Your objective: Copy only the lines between the one containing "Where should I" and the end of the records, both included, leaving out pictures.

Data section Start Marker

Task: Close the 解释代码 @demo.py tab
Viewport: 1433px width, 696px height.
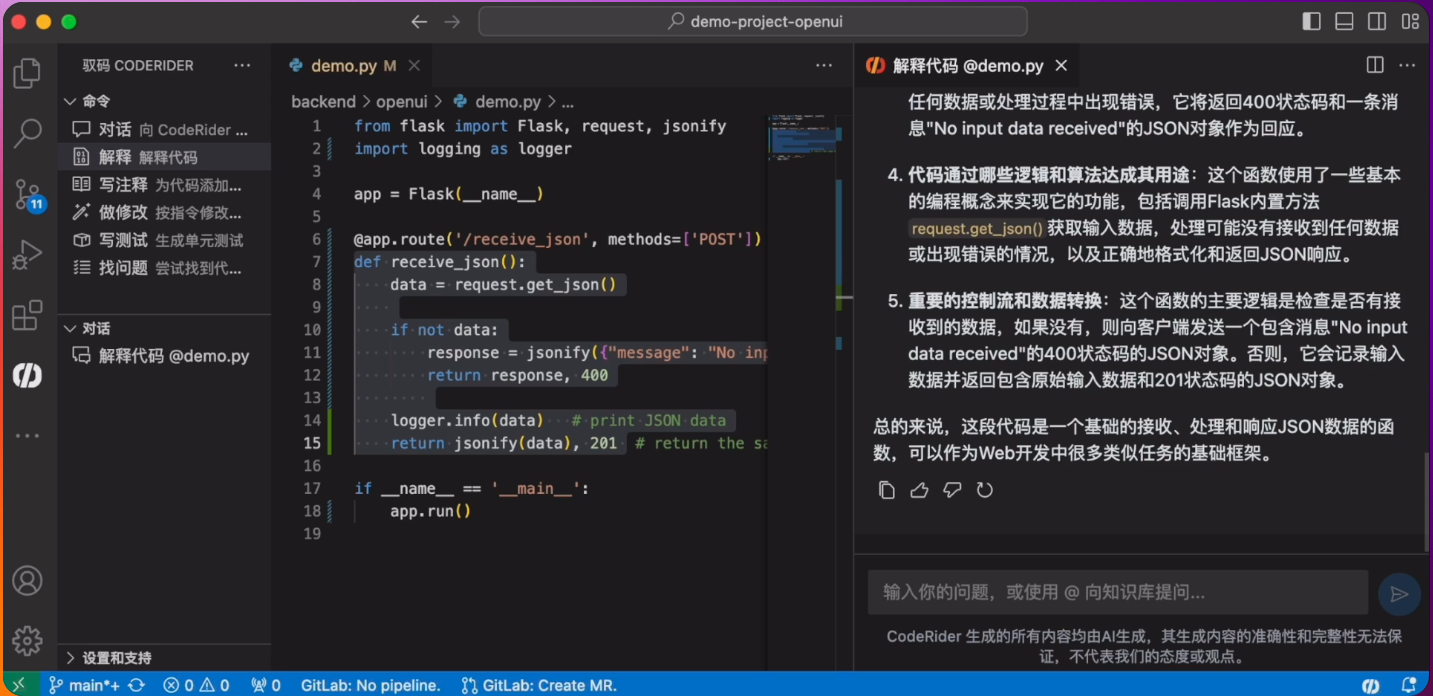Action: pos(1062,65)
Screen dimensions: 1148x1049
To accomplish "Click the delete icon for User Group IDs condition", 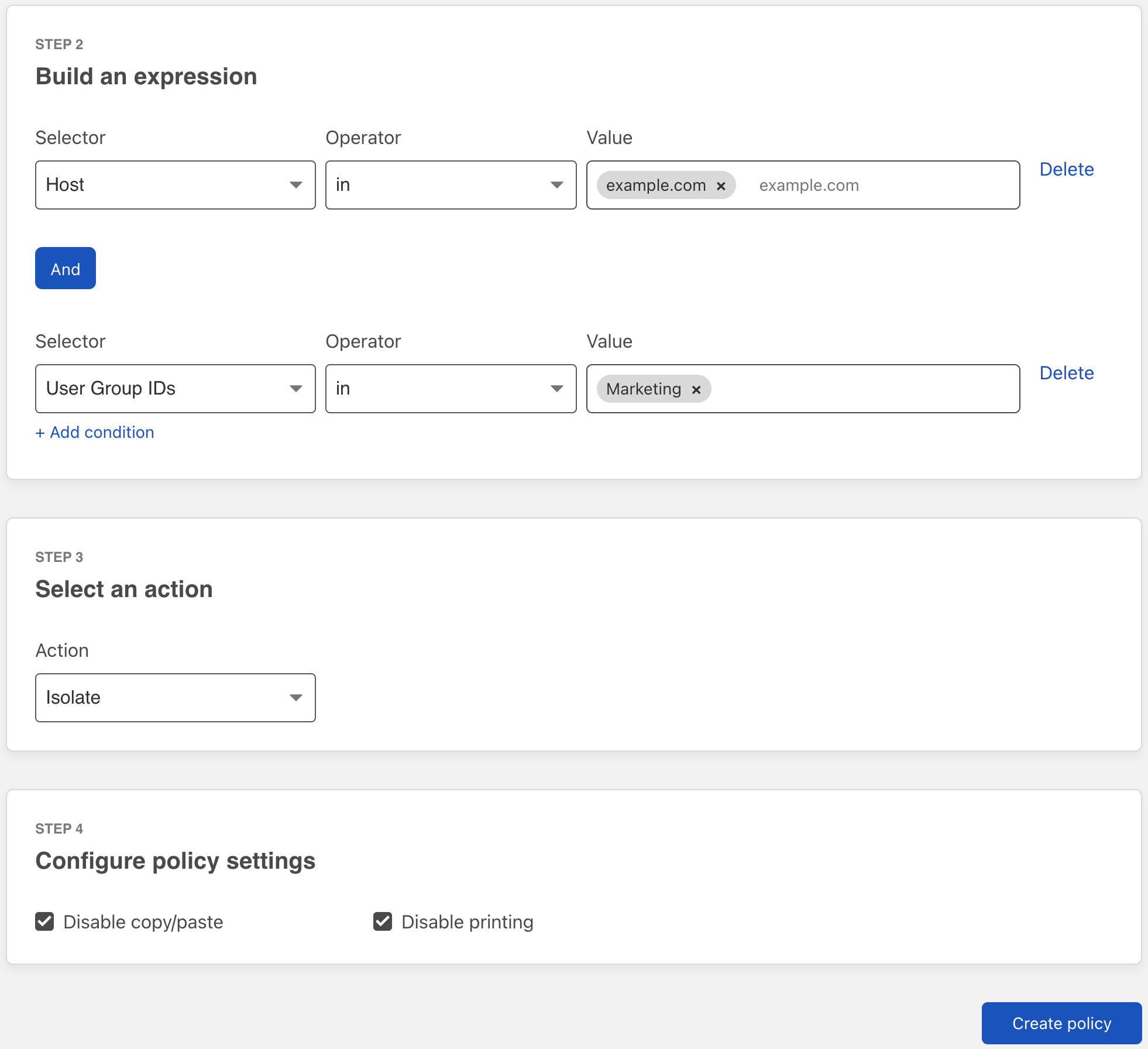I will coord(1068,372).
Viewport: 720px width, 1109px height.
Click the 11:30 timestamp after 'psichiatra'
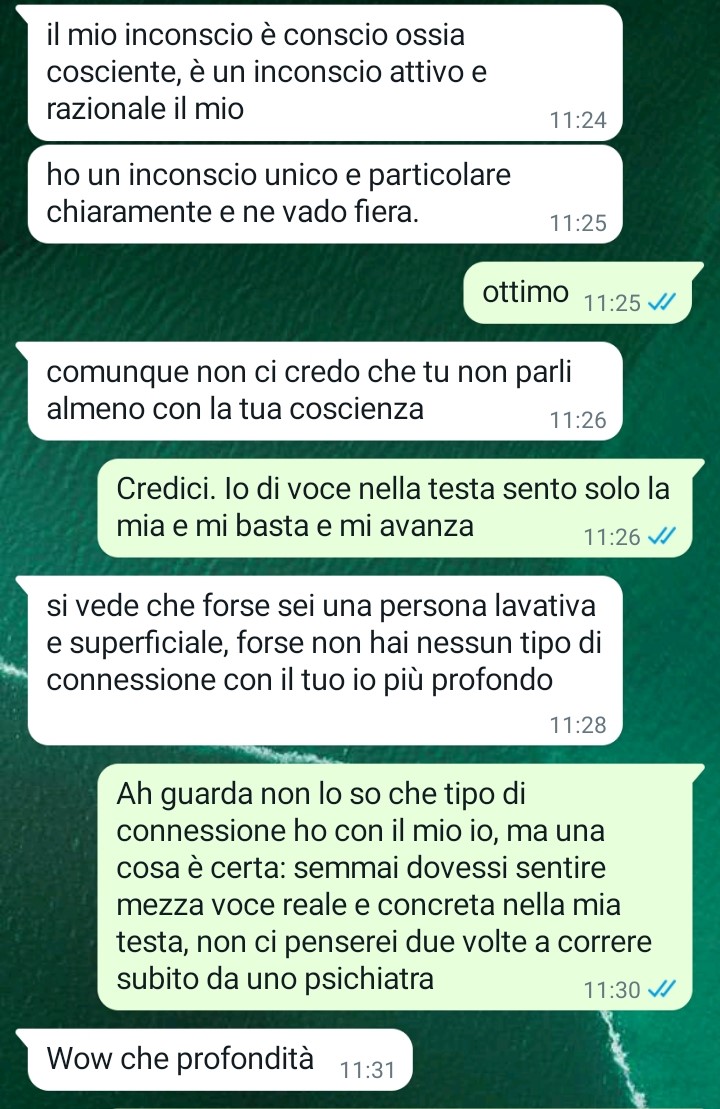[612, 989]
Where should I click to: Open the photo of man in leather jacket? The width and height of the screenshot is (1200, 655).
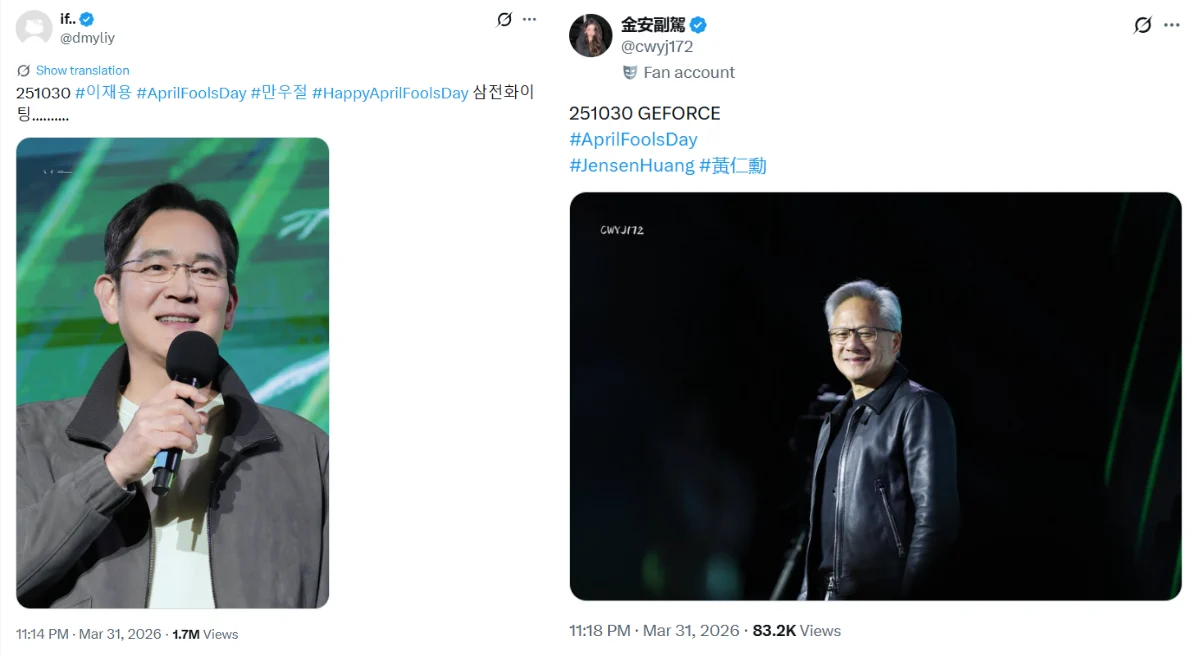pyautogui.click(x=875, y=396)
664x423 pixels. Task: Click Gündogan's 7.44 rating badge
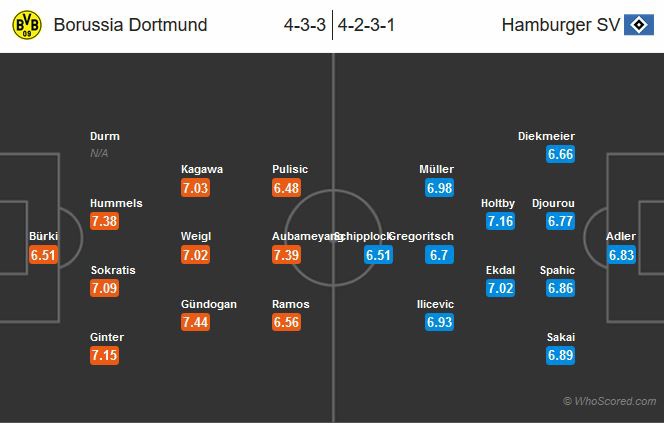197,322
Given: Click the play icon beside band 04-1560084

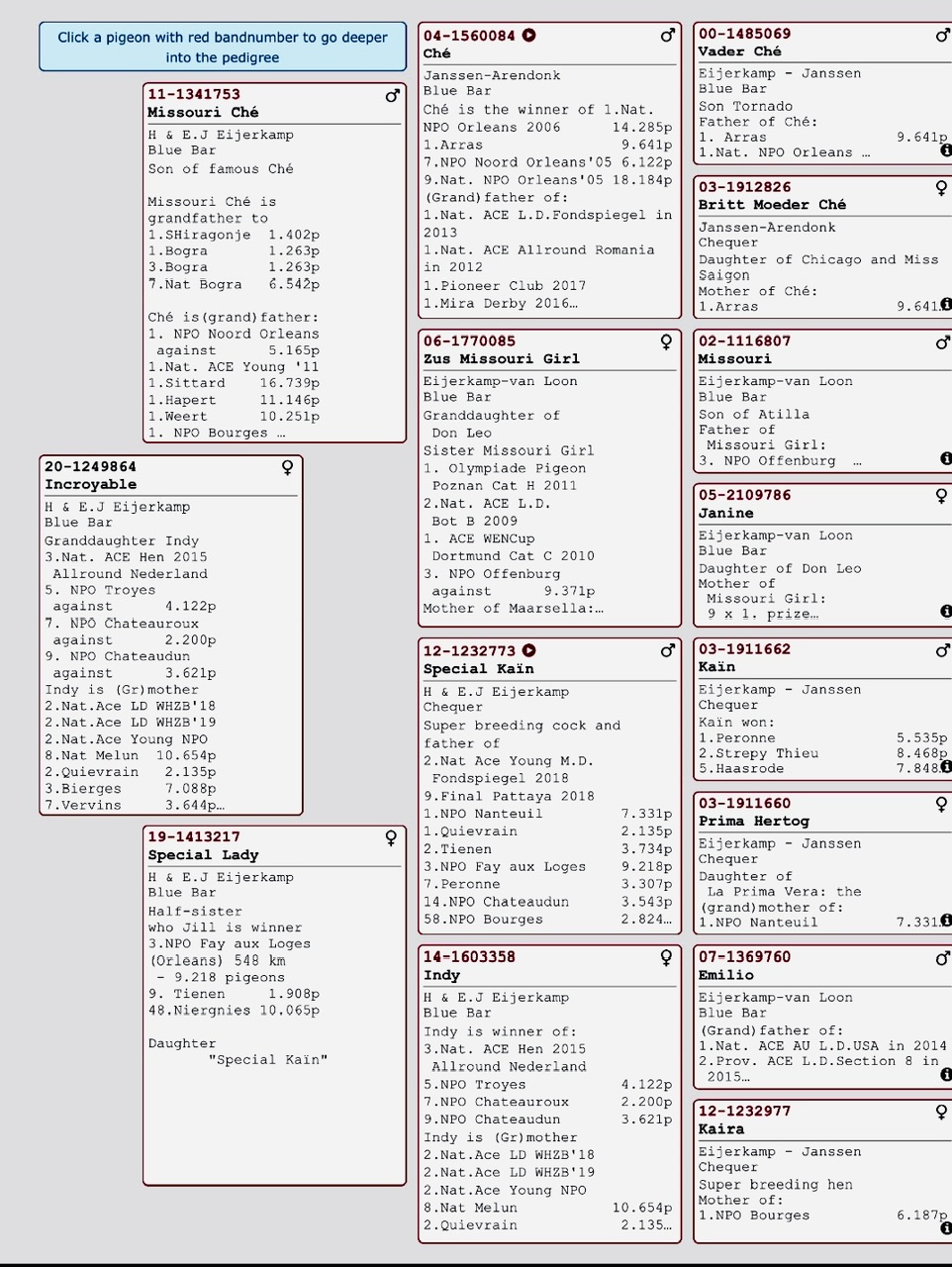Looking at the screenshot, I should click(x=529, y=36).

Data section End Marker

Answer:
Where should I click to: Open the photo of man in leather jacket? The width and height of the screenshot is (1200, 655).
pyautogui.click(x=875, y=396)
664x423 pixels. Task: Click Gündogan's 7.44 rating badge
197,322
Given: Click the play icon beside band 04-1560084

Looking at the screenshot, I should click(x=529, y=36).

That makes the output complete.